[Exercise description]
Return exactly the lines from the one containing "You are a GUI" through the last line of the records below, both included, and leave out any pictures.

(Dataset records begins)

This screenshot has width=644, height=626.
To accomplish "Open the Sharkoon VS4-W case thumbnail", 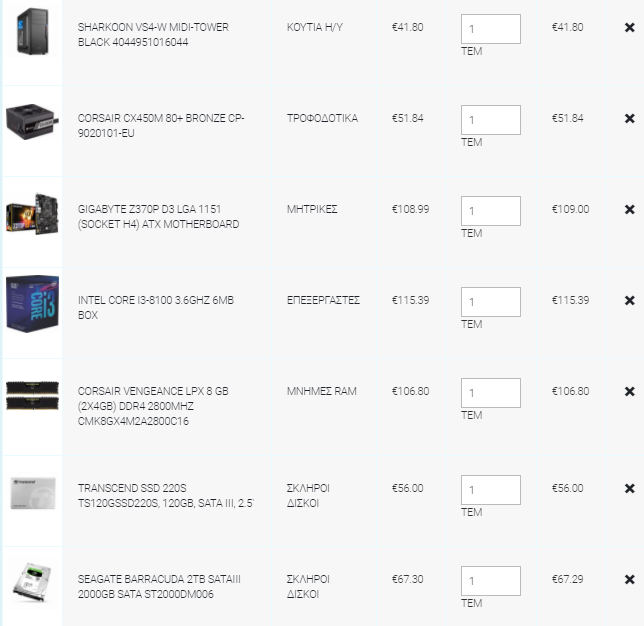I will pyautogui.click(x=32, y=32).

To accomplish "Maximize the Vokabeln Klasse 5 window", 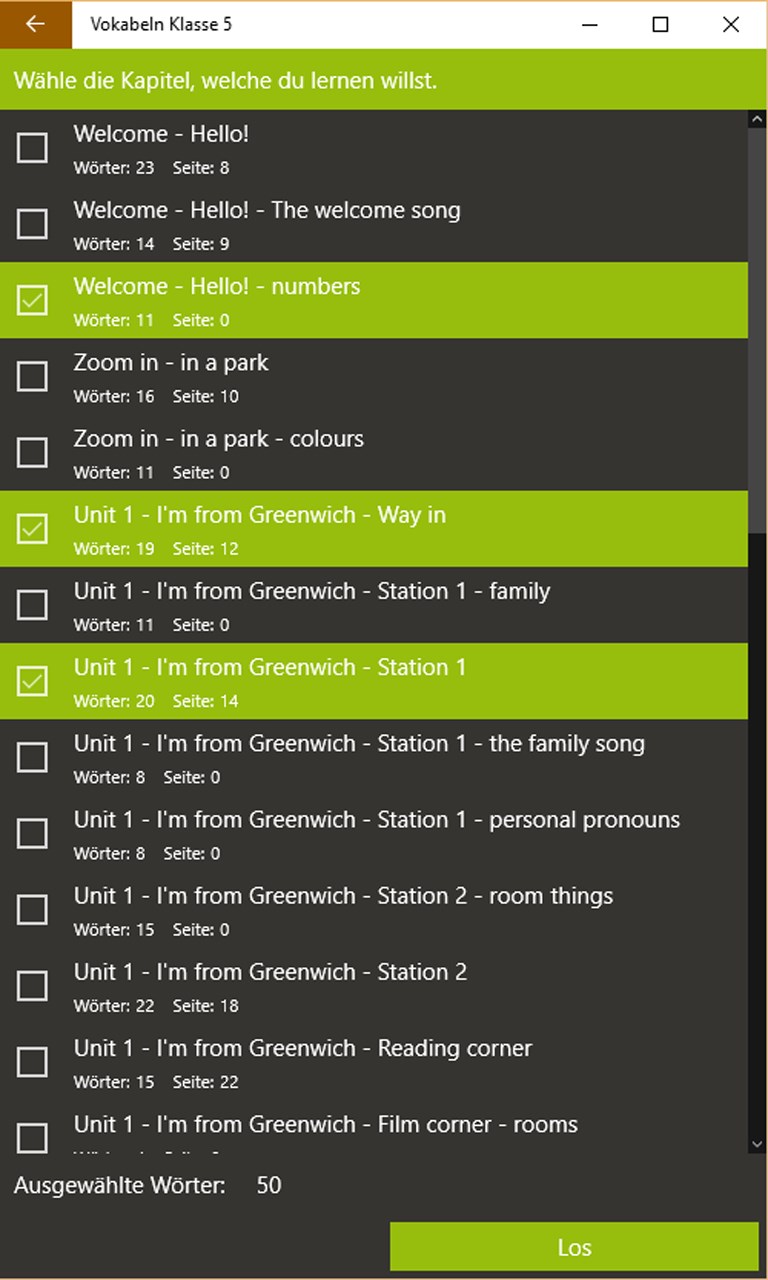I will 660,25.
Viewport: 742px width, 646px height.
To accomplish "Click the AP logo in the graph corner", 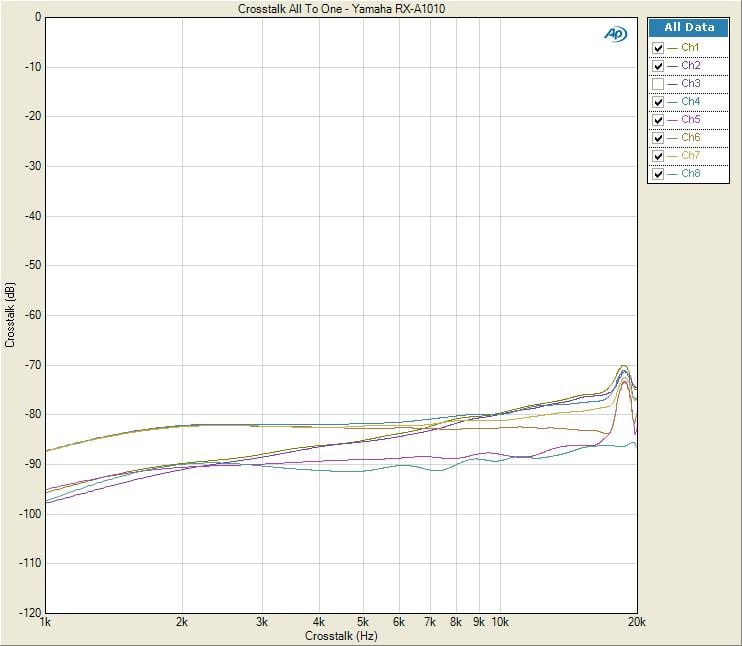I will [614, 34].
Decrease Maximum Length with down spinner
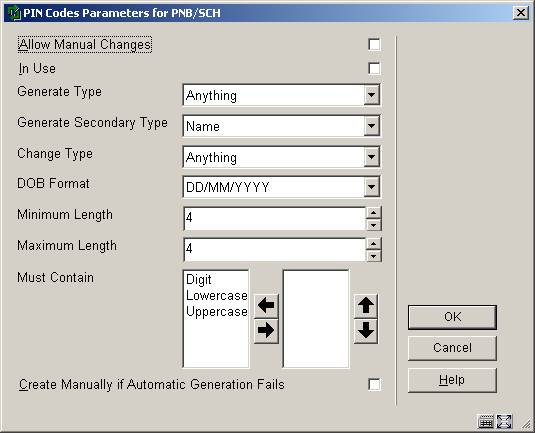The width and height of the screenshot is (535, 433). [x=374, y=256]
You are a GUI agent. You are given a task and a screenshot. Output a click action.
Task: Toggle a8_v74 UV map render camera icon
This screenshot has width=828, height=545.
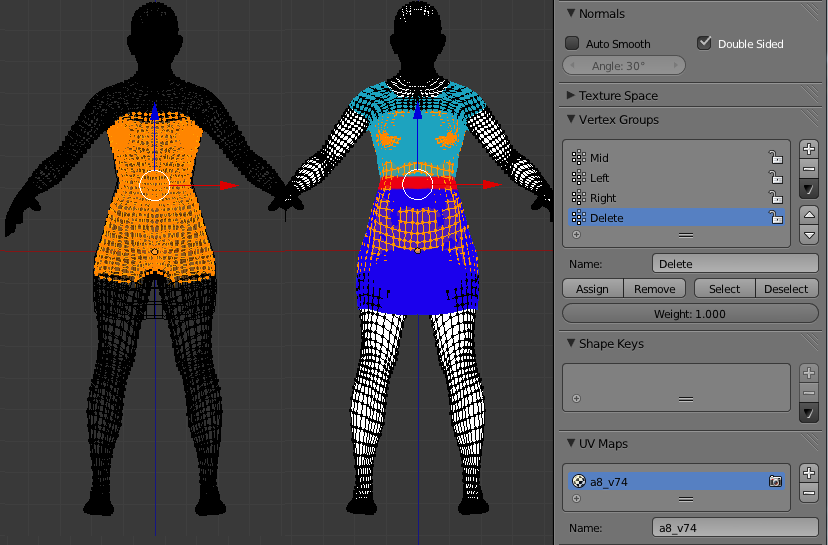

(Dataset records ends)

[Response]
You are a GUI agent. You are given a task and a screenshot. Output a click action.
Task: Toggle a8_v74 UV map render camera icon
This screenshot has width=828, height=545.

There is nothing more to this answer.